◆ WHAT IS NEEDED
Retype, without changes, every line from the line that contains "Where should I click to: Tap" through the final line of the records. Exclude pictures.

◆ EXERCISE DATA
========
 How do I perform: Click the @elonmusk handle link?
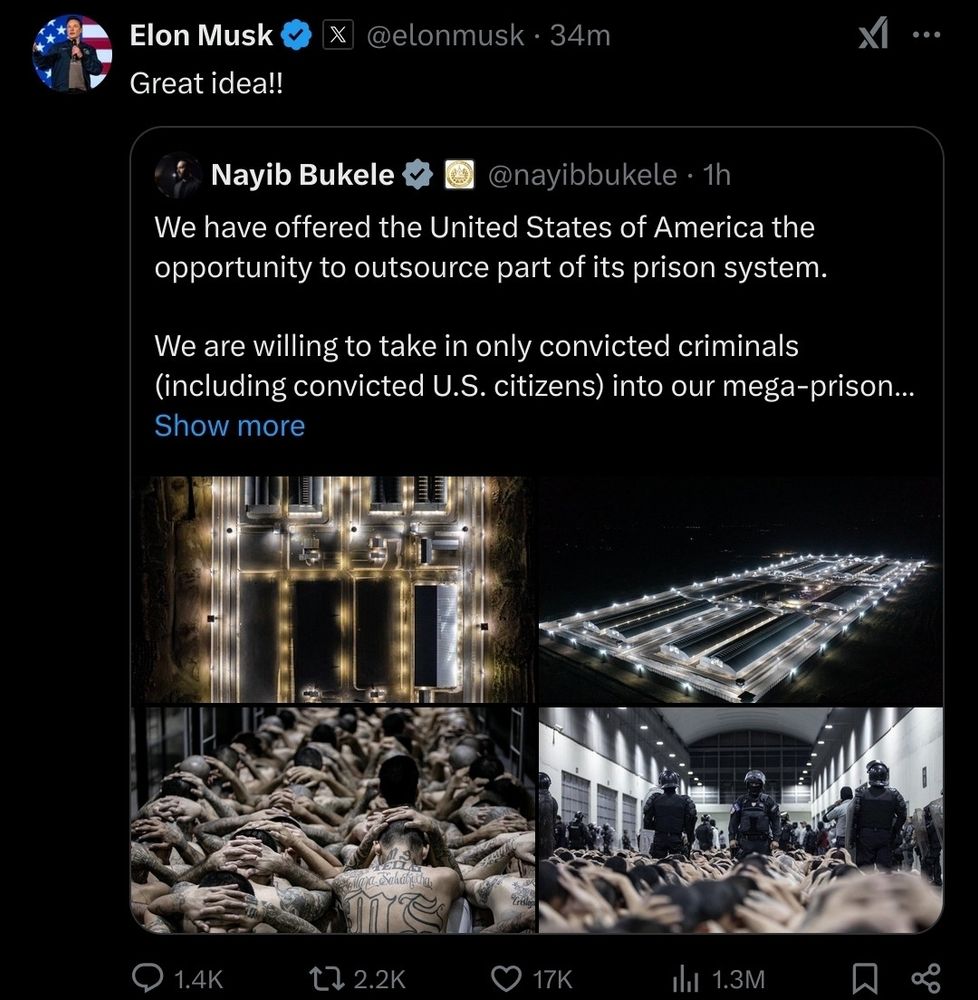(445, 36)
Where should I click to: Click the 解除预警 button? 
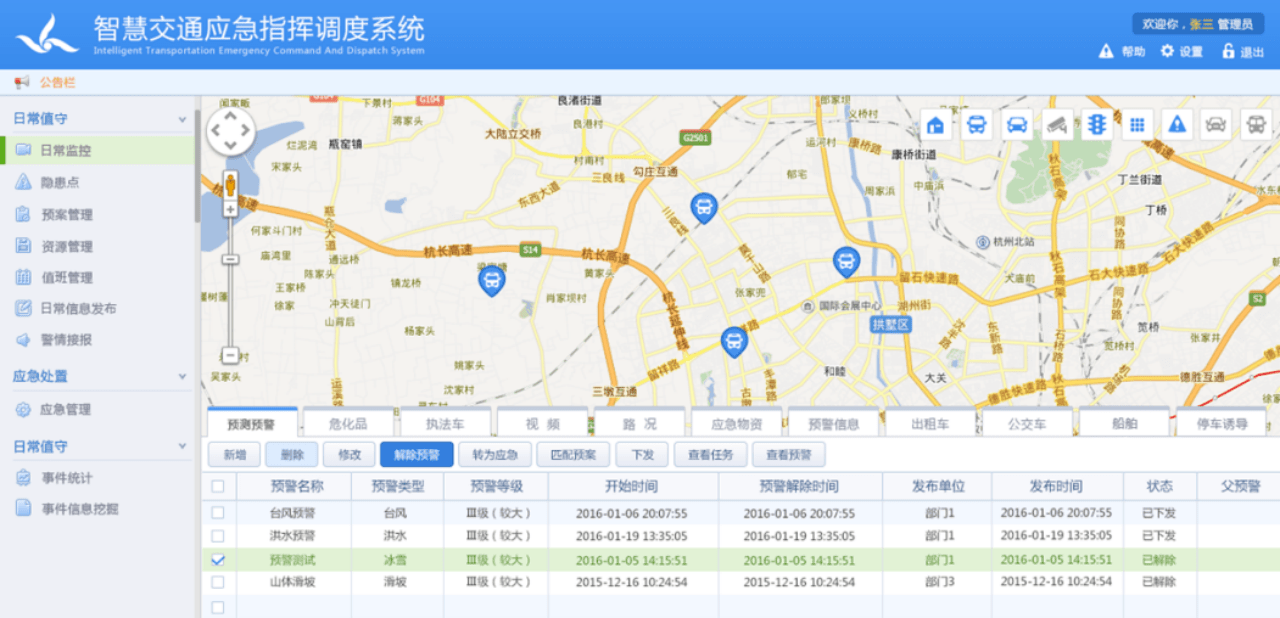coord(416,455)
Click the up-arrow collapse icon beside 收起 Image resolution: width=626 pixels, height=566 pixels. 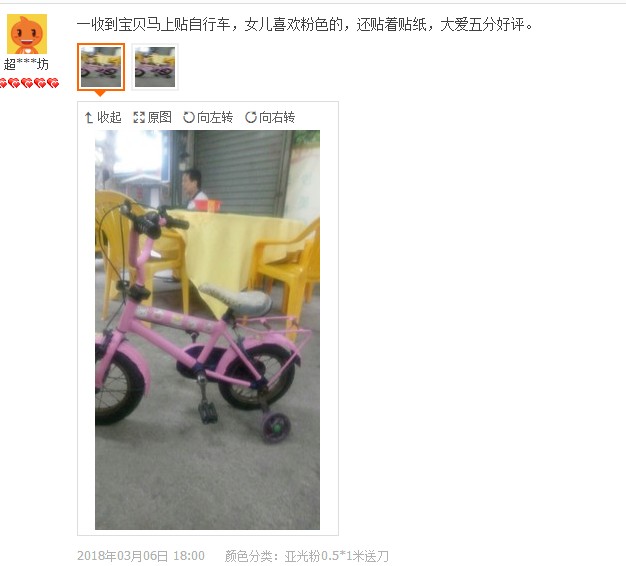pyautogui.click(x=89, y=118)
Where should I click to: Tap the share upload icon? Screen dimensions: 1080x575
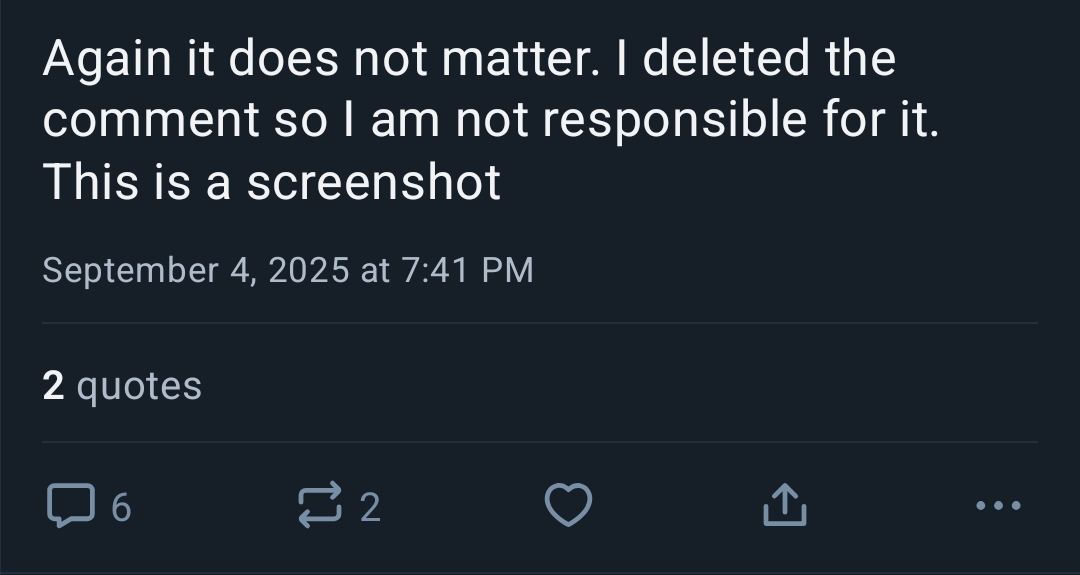(784, 506)
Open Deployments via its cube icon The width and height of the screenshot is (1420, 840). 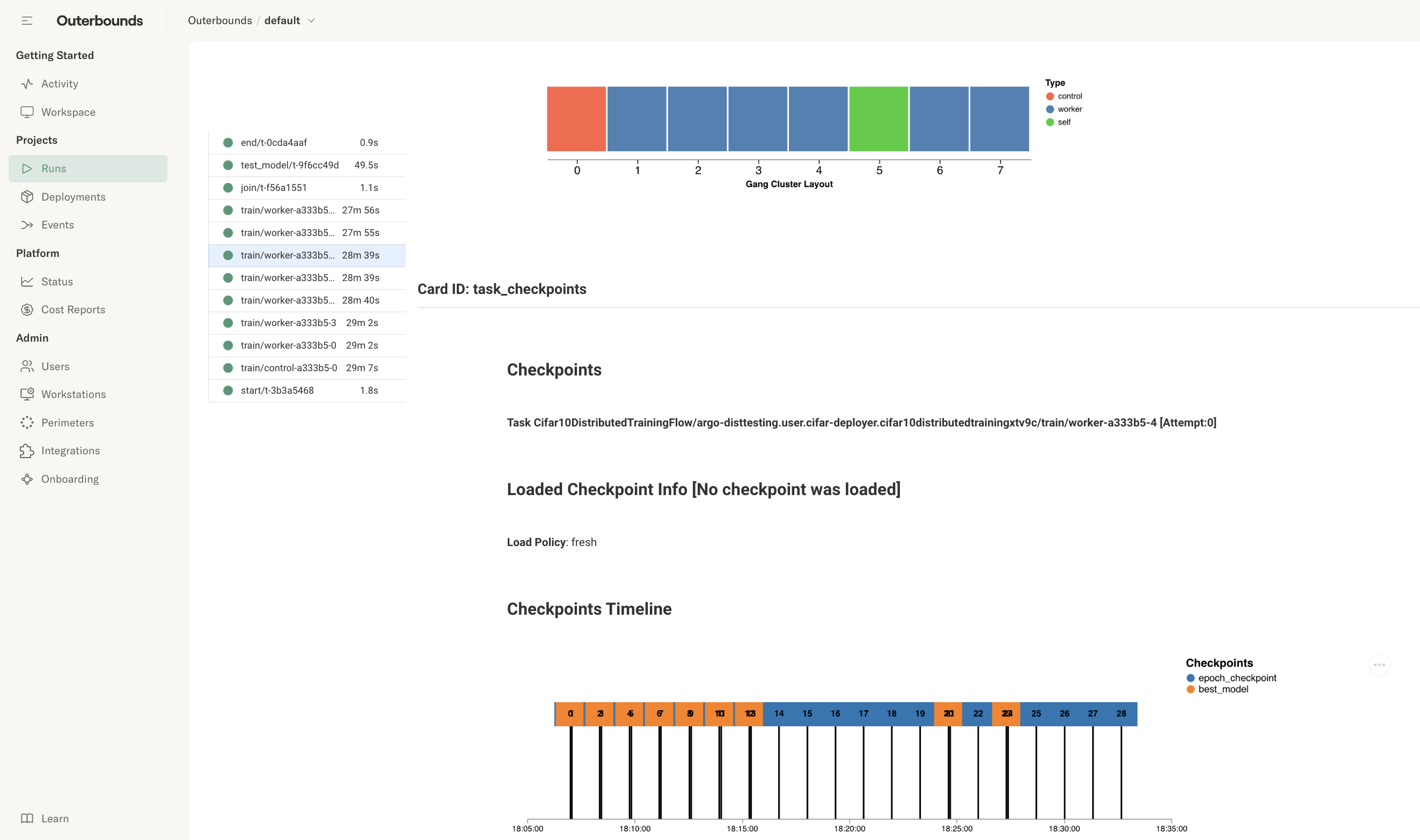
========
◆ RESPONSE TO THIS EXERCISE
Where should I click to: Tap the share upload icon? Screen dimensions: 1080x575
(784, 506)
Open Deployments via its cube icon The width and height of the screenshot is (1420, 840). 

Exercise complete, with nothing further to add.